Once a debtor or trustee establishes a transfer is a preferential transfer, the burden falls upon the creditor to establish one or more of the defenses to avoidance set forth in Bankruptcy Code section 547(c), such as the “ordinary business terms” defense set forth in Bankruptcy Code section 547(c)(2)(B).
Defining the Relevant Industry
Recent case authority confirms that today’s ordinary business terms test focuses on whether preferential transfers are consistent with “industry norms” prevailing at the time the transfers were made. However, courts approach the objective test from inconsistent perspectives, and a frequent point of controversy is “what is the relevant industry”? Some courts require a transferee to demonstrate that transfers are consistent with the business terms prevailing within the debtor’s industry, whereas other courts require the transferee to show that the transfers were consistent with terms prevailing in the creditor’s industry. At least one court appears to require that the transfers be consistent with three industry standards – namely the debtor’s industry, the creditor’s industry, and business generally. Courts also differ on whether credit terms specifically tailored to companies in distress can be considered “ordinary business terms.” This lack of a clear direction on the applicable industry creates risk, and motivates parties to negotiate a settlement.
Generally speaking, courts will define the relevant industry by looking to (i) credit practices between suppliers to whom a debtor might reasonably turn for its inventory, and (ii) companies with whom the debtor competes (i.e., credit practices of a creditor’s competitors, and credit practices of a debtor’s competitors). For an industry standard to be useful as a rough benchmark, the creditor should be able to provide proof of the credit arrangements of other debtors and creditors in a similar market, preferably in terms of both geography and product.
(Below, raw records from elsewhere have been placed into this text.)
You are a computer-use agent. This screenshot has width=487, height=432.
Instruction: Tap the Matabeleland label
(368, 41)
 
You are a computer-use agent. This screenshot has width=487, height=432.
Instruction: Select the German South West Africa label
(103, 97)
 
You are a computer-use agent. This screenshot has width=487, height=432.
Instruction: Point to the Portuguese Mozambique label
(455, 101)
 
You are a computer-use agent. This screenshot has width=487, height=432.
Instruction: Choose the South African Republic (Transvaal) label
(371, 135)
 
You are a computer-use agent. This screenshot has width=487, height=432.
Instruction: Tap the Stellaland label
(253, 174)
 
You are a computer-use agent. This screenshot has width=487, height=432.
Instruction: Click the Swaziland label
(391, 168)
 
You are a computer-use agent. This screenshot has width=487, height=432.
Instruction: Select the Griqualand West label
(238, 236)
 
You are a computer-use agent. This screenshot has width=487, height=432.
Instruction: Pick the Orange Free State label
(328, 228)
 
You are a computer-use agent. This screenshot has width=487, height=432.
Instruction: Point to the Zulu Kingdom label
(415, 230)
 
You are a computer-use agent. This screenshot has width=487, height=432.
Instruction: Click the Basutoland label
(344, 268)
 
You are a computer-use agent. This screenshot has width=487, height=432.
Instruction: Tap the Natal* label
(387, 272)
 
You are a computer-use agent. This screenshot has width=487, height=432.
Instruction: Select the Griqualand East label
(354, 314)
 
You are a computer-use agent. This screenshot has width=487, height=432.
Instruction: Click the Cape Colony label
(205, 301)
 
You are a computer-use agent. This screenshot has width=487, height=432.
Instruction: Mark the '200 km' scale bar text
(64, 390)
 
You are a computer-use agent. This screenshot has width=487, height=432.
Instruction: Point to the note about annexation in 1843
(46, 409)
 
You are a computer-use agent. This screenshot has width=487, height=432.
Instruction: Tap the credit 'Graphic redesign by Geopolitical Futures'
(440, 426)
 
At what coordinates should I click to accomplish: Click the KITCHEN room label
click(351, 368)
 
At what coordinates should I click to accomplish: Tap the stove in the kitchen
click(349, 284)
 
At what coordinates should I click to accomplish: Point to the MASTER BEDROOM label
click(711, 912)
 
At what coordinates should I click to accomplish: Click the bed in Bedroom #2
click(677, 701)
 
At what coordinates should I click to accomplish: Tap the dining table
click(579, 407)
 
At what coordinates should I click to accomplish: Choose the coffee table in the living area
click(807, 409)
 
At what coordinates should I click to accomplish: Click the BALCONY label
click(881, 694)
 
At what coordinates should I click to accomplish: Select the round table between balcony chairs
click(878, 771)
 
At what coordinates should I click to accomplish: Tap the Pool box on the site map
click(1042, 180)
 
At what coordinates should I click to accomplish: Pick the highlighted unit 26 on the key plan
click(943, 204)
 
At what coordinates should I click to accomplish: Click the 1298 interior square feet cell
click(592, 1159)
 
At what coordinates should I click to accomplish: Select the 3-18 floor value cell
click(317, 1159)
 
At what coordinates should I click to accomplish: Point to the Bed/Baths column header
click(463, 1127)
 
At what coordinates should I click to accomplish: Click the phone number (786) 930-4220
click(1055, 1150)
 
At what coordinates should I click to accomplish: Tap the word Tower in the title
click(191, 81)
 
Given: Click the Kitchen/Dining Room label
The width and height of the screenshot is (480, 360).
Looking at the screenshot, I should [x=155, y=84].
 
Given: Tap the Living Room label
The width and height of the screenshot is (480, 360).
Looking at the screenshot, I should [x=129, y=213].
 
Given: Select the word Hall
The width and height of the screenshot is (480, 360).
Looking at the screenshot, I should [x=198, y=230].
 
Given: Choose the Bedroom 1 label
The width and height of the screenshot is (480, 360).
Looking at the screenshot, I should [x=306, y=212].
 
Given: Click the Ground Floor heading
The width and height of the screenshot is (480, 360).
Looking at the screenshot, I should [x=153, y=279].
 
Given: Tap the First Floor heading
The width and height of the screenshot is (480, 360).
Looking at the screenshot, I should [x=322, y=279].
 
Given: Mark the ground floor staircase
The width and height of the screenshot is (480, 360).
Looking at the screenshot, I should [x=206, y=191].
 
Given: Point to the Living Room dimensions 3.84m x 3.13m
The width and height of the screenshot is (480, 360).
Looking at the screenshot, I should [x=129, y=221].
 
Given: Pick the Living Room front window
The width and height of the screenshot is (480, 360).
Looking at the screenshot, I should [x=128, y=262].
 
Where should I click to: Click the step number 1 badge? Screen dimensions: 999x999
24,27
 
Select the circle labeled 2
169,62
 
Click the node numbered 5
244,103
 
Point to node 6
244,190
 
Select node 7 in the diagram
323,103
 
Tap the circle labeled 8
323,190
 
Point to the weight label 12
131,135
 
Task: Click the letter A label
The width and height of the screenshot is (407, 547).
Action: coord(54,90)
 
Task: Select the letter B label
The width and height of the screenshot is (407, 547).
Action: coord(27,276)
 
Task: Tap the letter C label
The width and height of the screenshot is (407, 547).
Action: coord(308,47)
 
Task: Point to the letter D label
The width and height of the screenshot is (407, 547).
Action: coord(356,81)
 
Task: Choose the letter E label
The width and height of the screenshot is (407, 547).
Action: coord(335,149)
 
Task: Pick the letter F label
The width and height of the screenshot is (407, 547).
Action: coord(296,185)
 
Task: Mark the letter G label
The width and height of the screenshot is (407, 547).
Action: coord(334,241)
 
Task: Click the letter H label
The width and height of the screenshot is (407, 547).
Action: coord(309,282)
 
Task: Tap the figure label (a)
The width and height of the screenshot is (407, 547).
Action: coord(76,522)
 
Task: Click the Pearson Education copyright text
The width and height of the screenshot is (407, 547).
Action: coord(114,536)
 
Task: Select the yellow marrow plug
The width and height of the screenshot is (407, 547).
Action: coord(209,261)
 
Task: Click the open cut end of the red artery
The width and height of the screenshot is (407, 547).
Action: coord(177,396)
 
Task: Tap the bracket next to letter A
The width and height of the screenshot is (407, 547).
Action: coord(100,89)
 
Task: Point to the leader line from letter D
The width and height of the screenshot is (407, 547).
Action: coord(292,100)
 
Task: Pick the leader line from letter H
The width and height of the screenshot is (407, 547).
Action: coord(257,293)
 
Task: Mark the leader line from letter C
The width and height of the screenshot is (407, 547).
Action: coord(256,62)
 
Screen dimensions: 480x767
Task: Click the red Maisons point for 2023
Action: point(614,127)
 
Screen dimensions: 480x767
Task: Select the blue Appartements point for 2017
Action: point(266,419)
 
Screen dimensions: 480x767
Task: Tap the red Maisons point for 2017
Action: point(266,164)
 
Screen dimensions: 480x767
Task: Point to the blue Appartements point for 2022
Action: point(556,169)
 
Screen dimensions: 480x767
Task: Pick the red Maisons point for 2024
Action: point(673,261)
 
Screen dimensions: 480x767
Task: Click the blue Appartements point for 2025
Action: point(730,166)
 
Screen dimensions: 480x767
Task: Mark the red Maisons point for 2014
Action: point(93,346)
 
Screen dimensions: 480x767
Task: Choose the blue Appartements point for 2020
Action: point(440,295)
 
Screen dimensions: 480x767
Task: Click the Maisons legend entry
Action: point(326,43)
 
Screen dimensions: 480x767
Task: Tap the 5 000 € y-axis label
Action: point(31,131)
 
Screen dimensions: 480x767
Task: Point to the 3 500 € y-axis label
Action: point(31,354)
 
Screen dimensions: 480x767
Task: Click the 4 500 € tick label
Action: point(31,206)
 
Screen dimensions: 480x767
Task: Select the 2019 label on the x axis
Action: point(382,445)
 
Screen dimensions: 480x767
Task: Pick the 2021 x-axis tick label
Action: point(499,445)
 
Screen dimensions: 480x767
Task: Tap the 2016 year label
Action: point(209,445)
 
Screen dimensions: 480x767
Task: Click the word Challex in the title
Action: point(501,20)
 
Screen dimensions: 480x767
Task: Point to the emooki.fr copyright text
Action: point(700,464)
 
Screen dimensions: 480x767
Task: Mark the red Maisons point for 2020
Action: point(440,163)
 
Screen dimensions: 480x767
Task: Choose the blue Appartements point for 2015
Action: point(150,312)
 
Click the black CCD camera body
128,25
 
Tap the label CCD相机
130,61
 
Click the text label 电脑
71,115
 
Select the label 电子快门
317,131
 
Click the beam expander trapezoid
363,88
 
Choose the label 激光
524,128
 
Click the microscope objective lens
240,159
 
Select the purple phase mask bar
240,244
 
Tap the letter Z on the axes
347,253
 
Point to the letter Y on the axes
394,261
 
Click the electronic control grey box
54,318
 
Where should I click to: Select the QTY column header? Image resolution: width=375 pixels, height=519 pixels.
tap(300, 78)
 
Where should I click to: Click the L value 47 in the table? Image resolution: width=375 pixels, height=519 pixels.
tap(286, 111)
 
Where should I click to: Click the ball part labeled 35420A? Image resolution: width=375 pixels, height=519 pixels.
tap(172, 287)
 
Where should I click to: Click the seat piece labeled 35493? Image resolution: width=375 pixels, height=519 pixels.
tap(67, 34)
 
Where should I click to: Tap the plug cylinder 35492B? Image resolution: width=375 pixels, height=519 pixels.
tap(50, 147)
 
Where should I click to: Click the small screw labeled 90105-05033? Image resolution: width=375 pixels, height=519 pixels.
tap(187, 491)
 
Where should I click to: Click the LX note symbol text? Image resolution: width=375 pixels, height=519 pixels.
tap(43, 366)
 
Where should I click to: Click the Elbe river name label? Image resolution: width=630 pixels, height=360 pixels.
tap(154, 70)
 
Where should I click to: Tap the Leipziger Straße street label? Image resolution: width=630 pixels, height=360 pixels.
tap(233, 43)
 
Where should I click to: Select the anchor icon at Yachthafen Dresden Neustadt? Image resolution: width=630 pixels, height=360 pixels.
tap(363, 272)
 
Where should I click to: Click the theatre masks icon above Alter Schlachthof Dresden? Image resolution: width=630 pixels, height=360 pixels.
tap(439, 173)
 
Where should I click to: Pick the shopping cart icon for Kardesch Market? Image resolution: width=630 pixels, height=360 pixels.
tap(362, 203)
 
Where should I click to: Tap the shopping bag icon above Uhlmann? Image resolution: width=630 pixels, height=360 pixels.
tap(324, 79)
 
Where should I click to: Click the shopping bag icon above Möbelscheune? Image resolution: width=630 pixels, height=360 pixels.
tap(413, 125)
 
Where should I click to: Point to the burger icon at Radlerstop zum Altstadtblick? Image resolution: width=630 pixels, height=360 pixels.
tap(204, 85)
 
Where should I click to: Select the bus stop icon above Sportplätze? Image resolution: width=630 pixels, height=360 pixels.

Establishing Industry Business Practices
Expert testimony is useful, but not necessary, in establishing the prevailing terms in an industry. Lay testimony can also be acceptable. Note that an “expert” is simply a person with specialized experience or knowledge in a particular industry. Many of the people reading this article might be shown to be “experts.” Through either expert or lay testimony, a defendant must provide admissible, non-hearsay testimony related to industry credit, payment and general business terms in order to support the defendant’s position.
Employees of a defendant-transferee may testify in an effort to show transfers were made according to “ordinary business terms.” However, the witness must: 1) have specific knowledge of its competitors’ practices during the preference period, and 2) have obtained the information objectively, i.e., outside his or her subjective experiences as an employee of the creditor/defendant. Such information might also be obtained from credit industry trade sources, such as Dunn & Bradstreet, Credit Research Foundation, Risk Management Association, and others. The creditor must then present evidence of its competitor’s receivables and collection practices, and of the actual payment practices of the defendant’s competitors’ customers.
A creditor might also offer a mix of expert and lay testimony to prove the ordinary business terms defense. For example, in In re American Home Mortgage Holdings, Inc., one Delaware bankruptcy case, the expert for a staffing agency preference defendant provided unrefuted testimony that he had at least two other clients that were the agency’s direct competitors, and that the agency’s invoices and the debtor’s payments were not out of the ordinary for the industry. The debtor’s own chief executive officer then testified that the agency’s receivable payment history with the debtor was representative of the industry.